People hold on to their politics when they stop attending church.
By Daniel K. Williams
Millions of Americans are leaving church, never to return, and it would be easy to think that this will make the country more secular and possibly more liberal. After all, that is what happened in Northern and Western Europe in the 1960s: A younger generation quit going to Anglican, Lutheran, or Catholic churches and embraced a liberal, secular pluralism that shaped European politics for the rest of the 20th century and beyond. Something similar happened in the traditionally Catholic Northeast, where, at the end of the 20th century, millions of white Catholics in New England, New York, and other parts of the Northeast quit going to church. Today most of those states are pretty solidly blue and firmly supportive of abortion rights.
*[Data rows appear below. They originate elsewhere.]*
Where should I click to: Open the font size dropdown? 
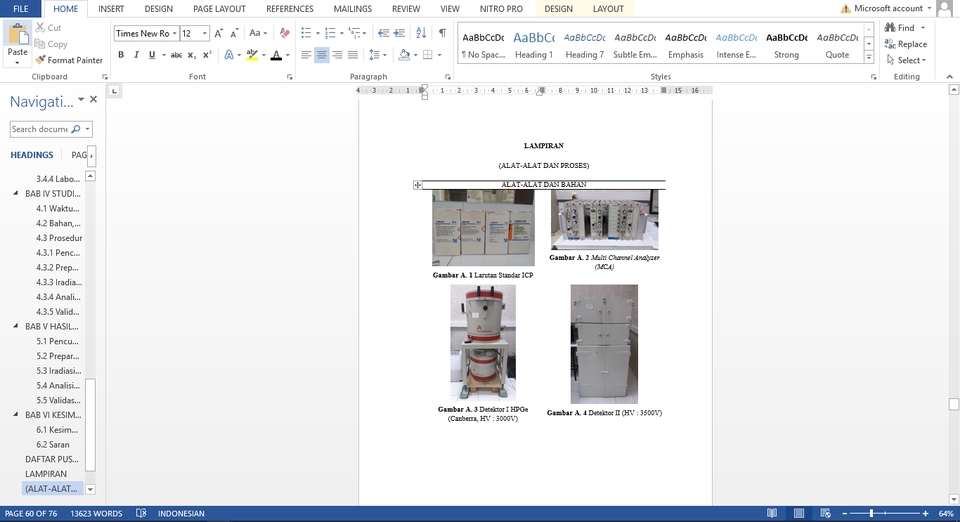tap(203, 33)
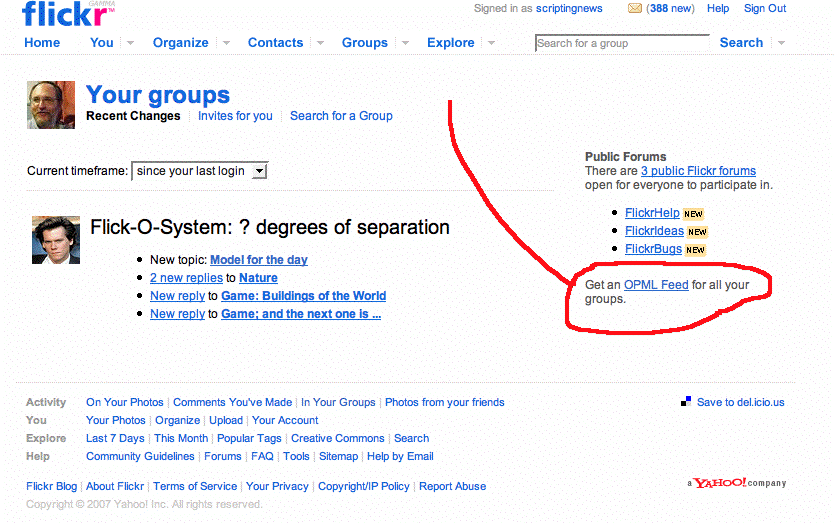Open the mail envelope icon
The width and height of the screenshot is (835, 523).
click(x=634, y=9)
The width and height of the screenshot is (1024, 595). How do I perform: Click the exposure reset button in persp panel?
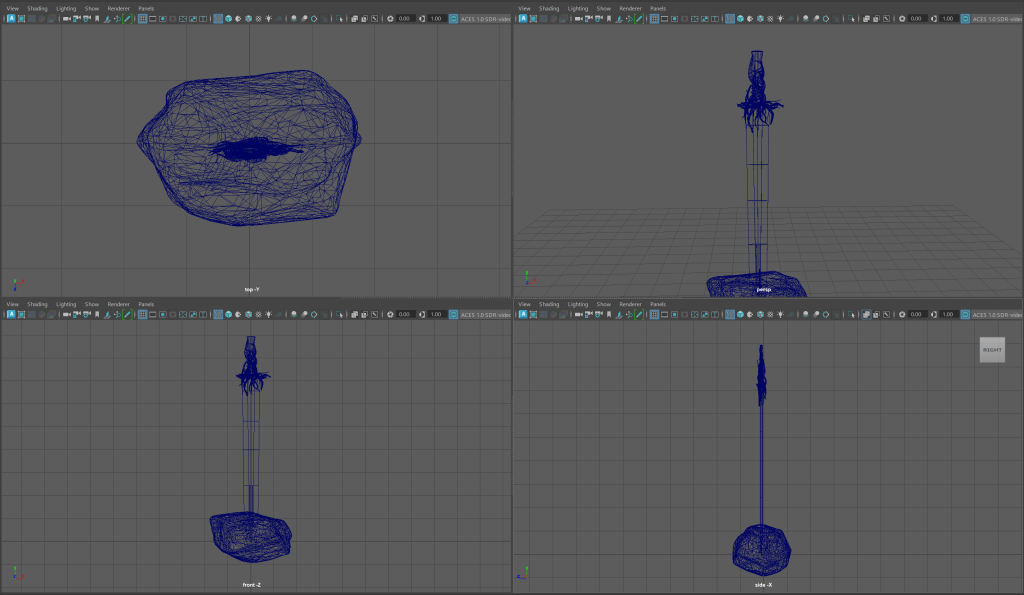point(903,19)
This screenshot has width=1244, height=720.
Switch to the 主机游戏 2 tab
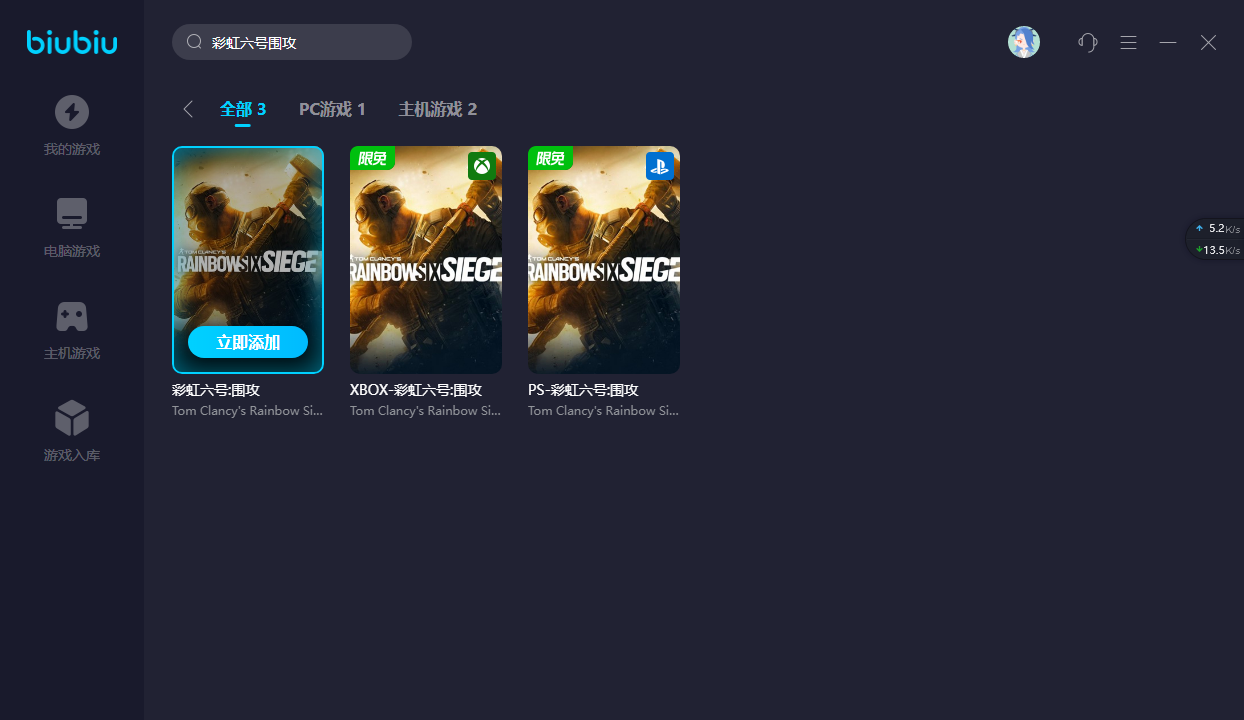tap(437, 109)
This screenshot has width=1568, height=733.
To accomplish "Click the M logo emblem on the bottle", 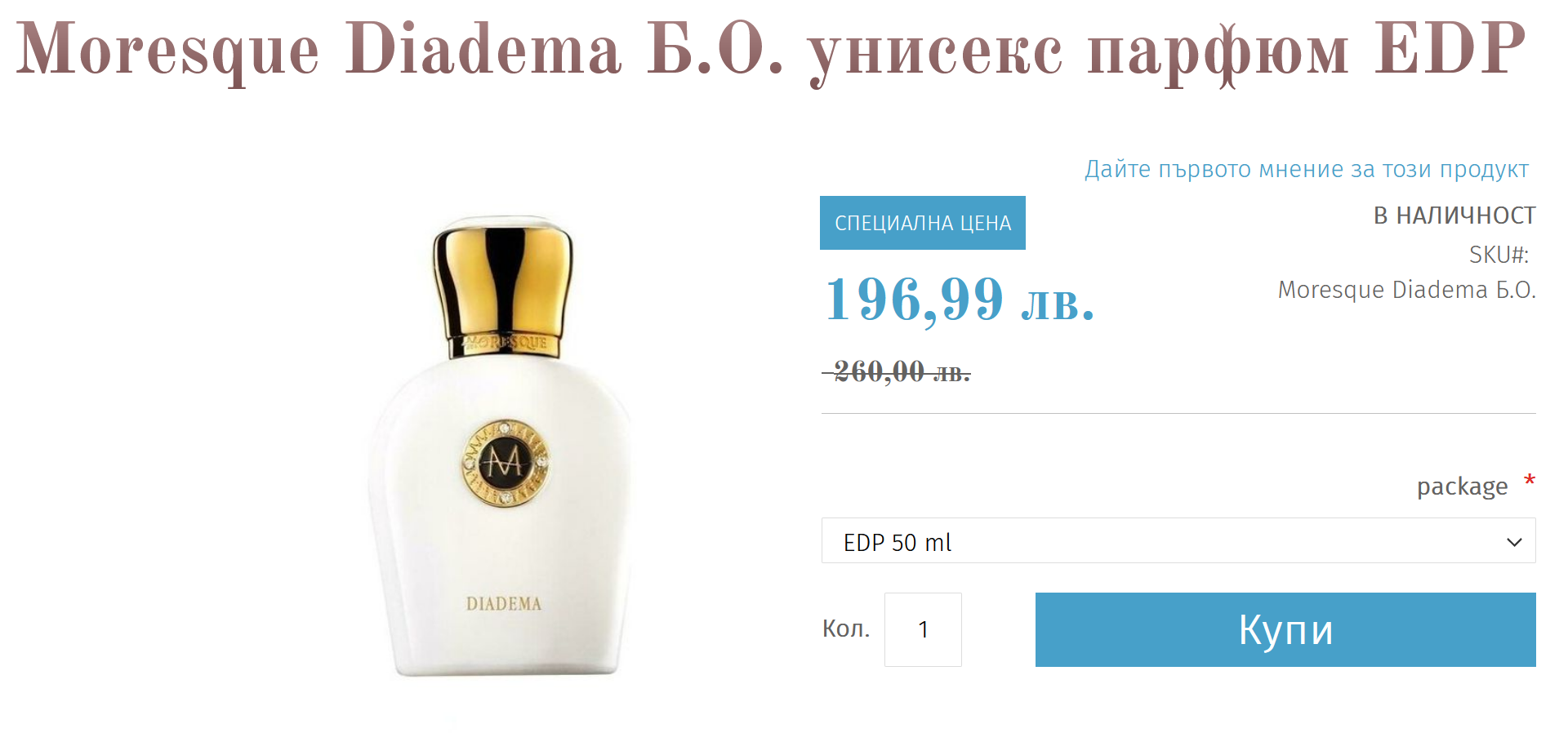I will click(x=505, y=464).
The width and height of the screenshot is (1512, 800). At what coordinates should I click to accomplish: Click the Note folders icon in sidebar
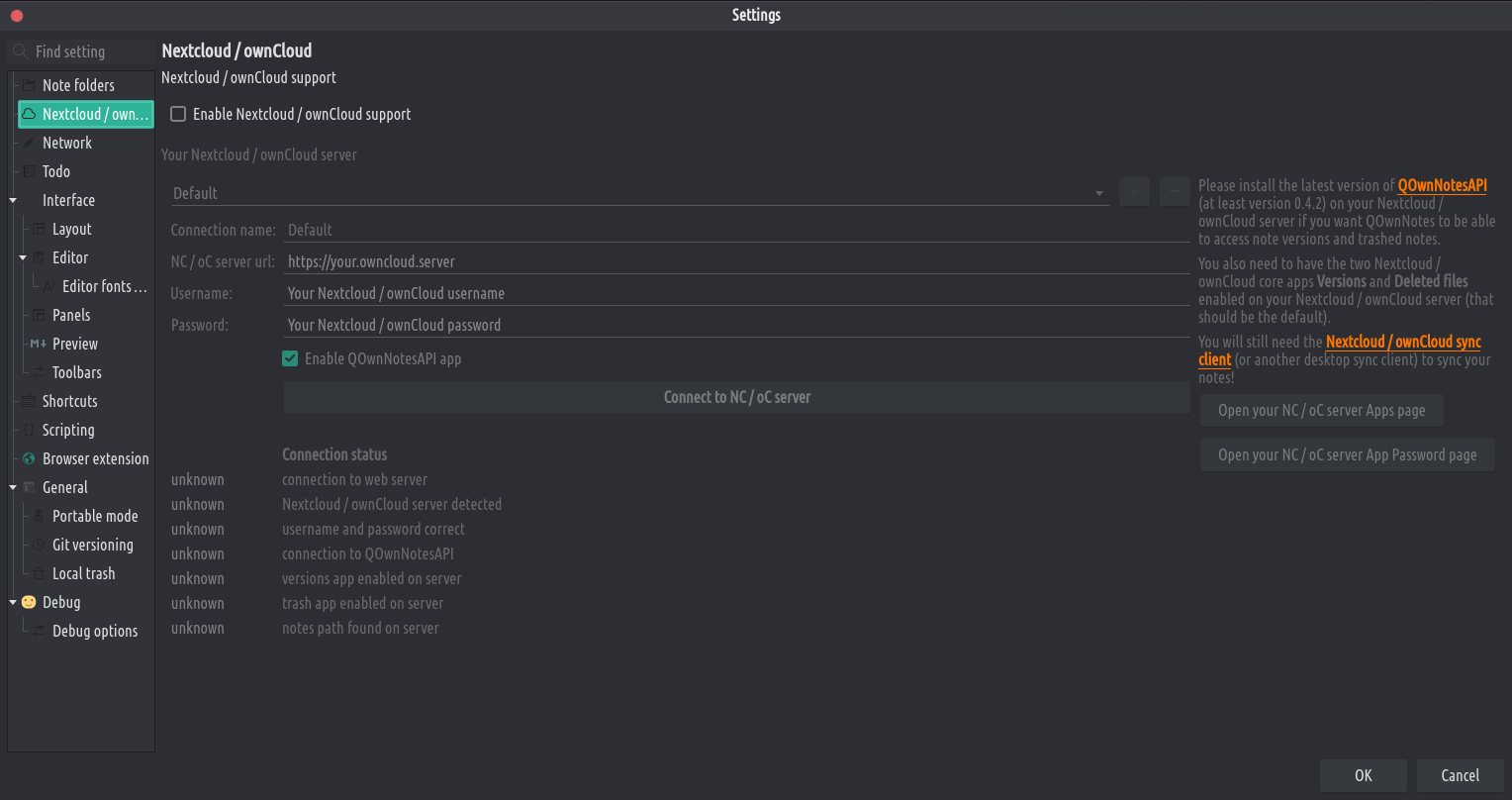tap(29, 85)
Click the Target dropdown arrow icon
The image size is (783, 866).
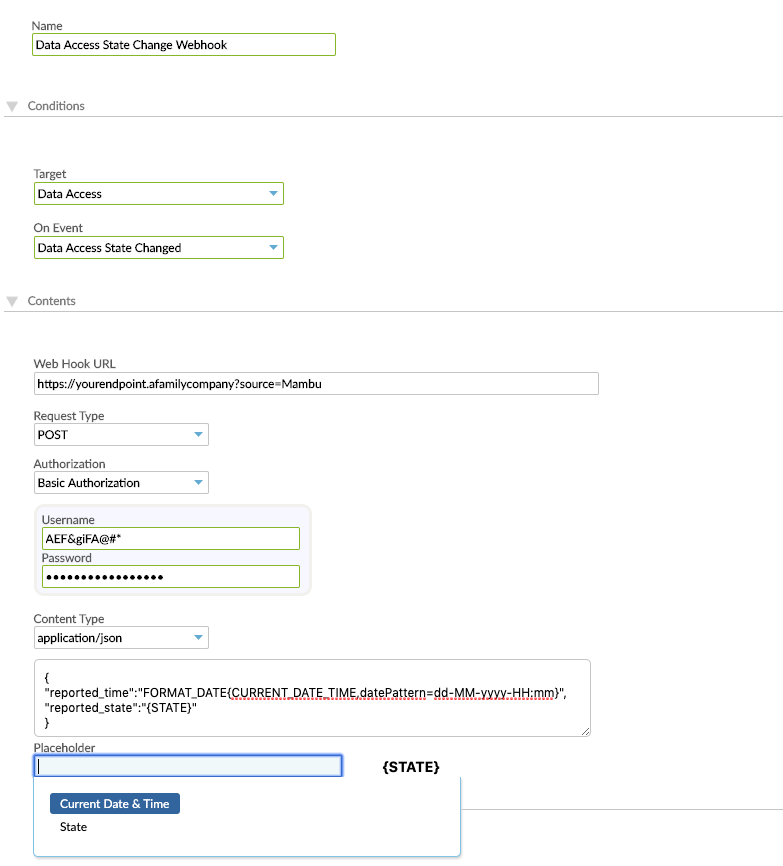tap(272, 193)
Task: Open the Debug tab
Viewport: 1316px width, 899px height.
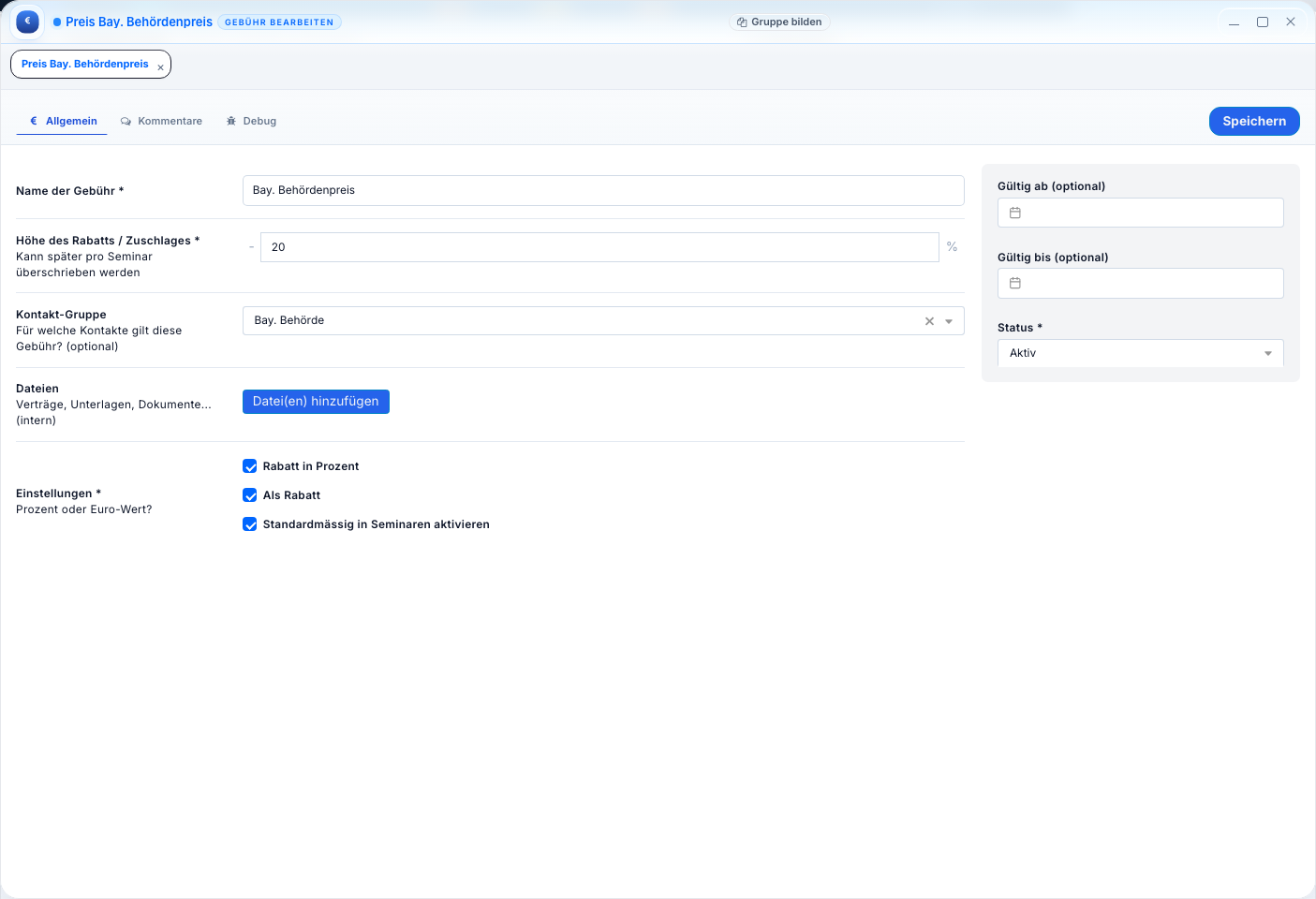Action: [251, 121]
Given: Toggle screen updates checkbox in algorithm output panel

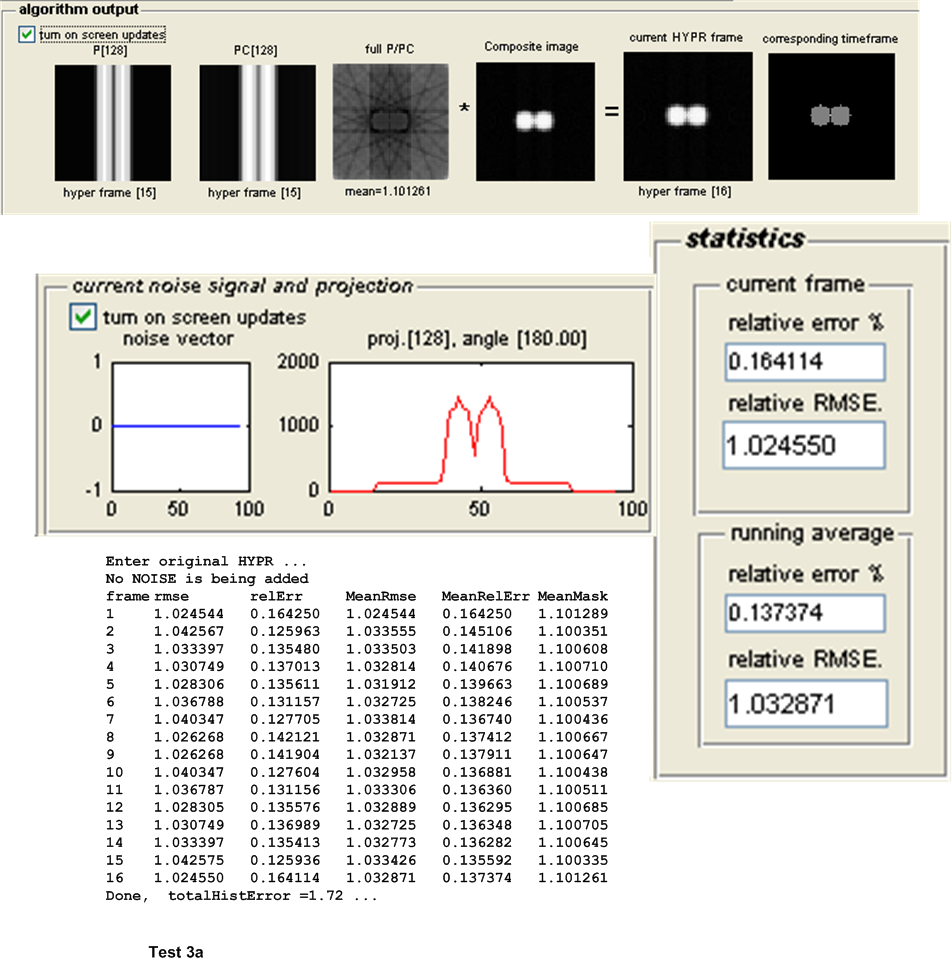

So, as church attendance declines even in the southern Bible Belt and the rural Midwest, history might seem to suggest that those regions will become more secular, more supportive of abortion and LGBTQ rights, and more liberal in their voting patterns. But that is not what is happening. Declines in church attendance have made the rural Republican regions of the country even more Republican and—perhaps most surprising—more stridently Christian nationalist. The wave of states banning gender-affirming care this year and the adoption of “proud Christian nationalist” as an identity by politicians such as Marjorie Taylor Greene (who even marketed T-shirts with the slogan) is not what many people might have expected at a time when church attendance is declining.
Still, what’s going on in the South and Midwest is consistent with what happened in the Northeast: People hold onto their politics when they stop attending church. Just as liberal Christians in Massachusetts and Connecticut stayed liberal when they dropped off their church’s membership roll, so conservative Christians in Alabama and Indiana stay conservative even when they’re no longer part of a congregation.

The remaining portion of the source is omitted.